-- Aufgaben --
a) Welchem Zweck sollte Kempelens Sprechmaschine laut dem Text über sprechende Maschinen dienen?
b) Kannst du den Text über sprechende Maschinen im Anschluss an seinen letzten Satz fortsetzen?

-- Dokumenttext --

+++

Sprechende Maschinen zwischen Täuschung und Transformation

von Gunnar Sohn
19. Mai 2025

Wenn Maschinen sprechen, erschrecken wir uns oft nicht, weil sie uns fremd sind – sondern weil sie uns zu ähnlich klingen. Eine Stimme ohne Bewusstsein, ein Gespräch ohne Erleben, ein Satz ohne Subjekt. Schon im 18. Jahrhundert irritierte ein sprechender Apparat das europäische Publikum: Wolfgang von Kempelens mechanische Sprechmaschine artikulierte Sätze wie „vous êtes mon ami – je vous aime de tout mon cœur“ oder das berühmte „Leopoldus Secundus – Romanum Imperator – Semper Augustus“. Eine Stimme aus dem Nichts.

Doch Kempelen war kein Jahrmarktstechniker. Er war ein Aufklärer. Seine Maschine sollte gehörlosen Menschen helfen, zur Lautsprache zu finden. Kommunikation, nicht Illusion, war sein Ziel. Und dennoch haftet beiden Maschinen – seiner Sprechmaschine wie dem berühmten Schachtürken – ein Moment der Täuschung an. Bei letzterem sogar wortwörtlich: Ein verborgener Mensch spielte Schach. Eine frühe Form des „Mechanical Turk“, ein Prototyp der Simulation.

+++

-- Bereitgestellte Datensätze --
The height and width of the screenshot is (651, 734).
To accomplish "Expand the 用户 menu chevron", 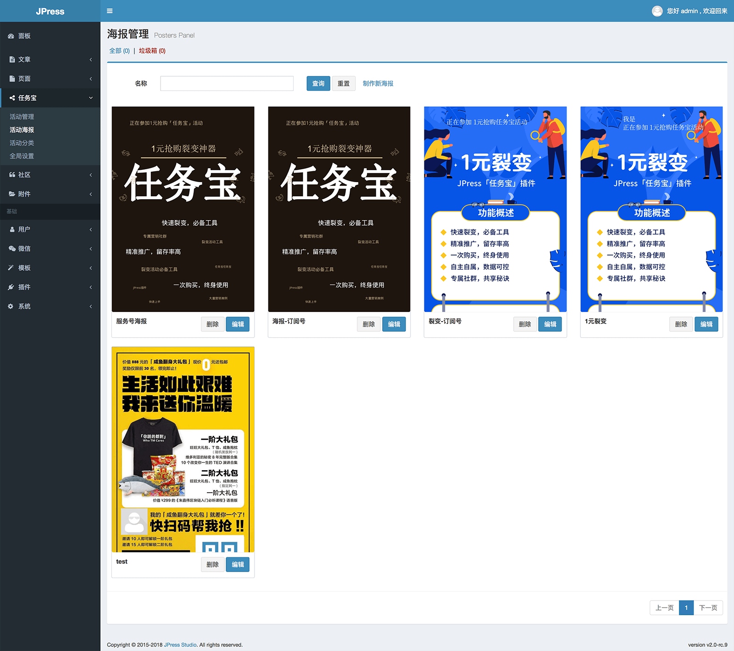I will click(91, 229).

+++

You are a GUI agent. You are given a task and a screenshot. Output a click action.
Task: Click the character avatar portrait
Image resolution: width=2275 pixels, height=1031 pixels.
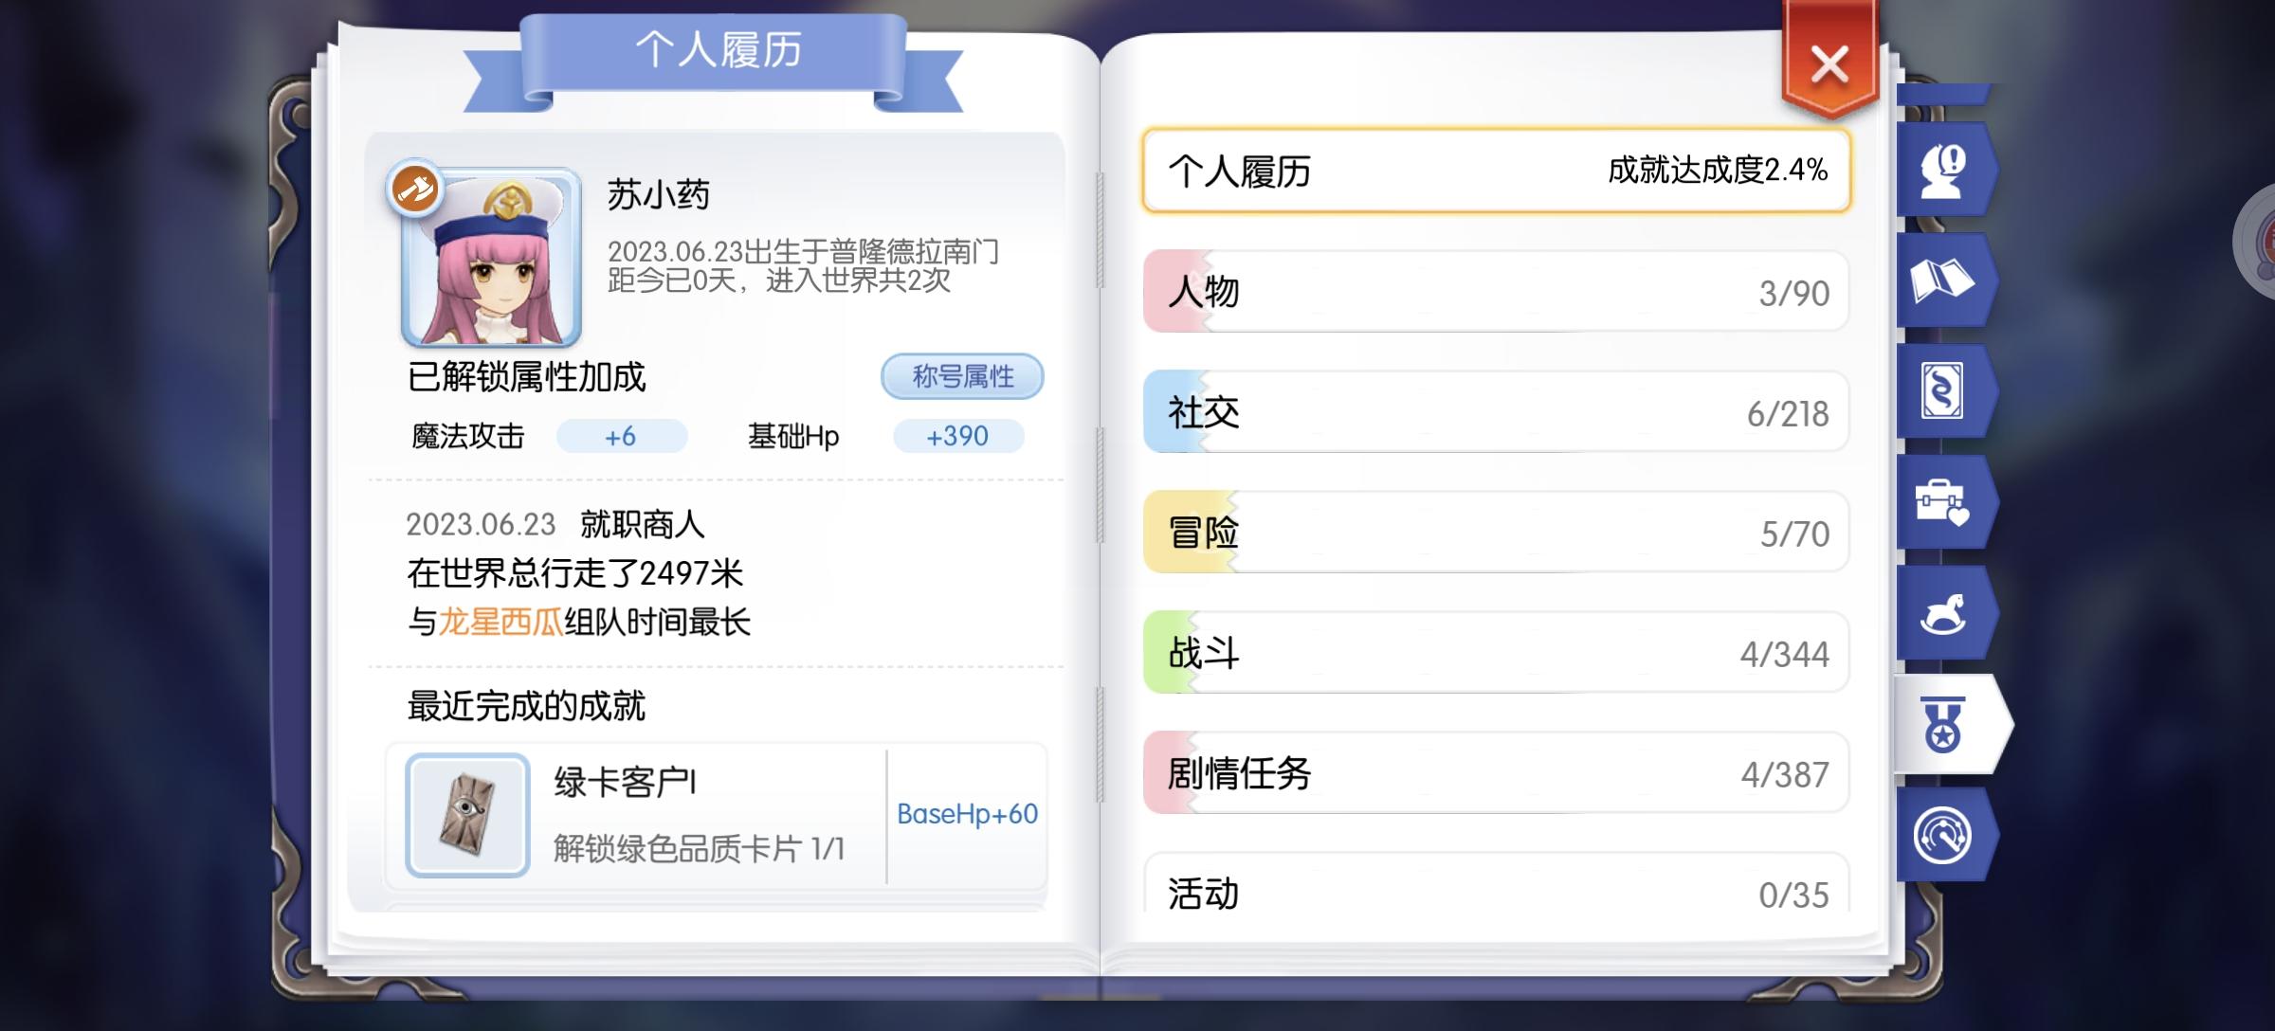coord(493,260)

+++

-- Lösungen --
a) Sie sollte gehörlosen Menschen helfen, zur Lautsprache zu finden.

b)
Kant und die Grenze des Mechanischen

Schon Immanuel Kant erkannte: Auch wenn Maschinen noch so raffiniert gebaut sind – sie bleiben Automaten ohne Spontaneität, bar jeder Freiheit. Der Mensch hingegen sei nicht berechenbar, nicht vollständig erklärbar durch Mechanismen. Die Vernunft als letzte Bastion gegen die Maschine.

Aber ist das heute noch haltbar?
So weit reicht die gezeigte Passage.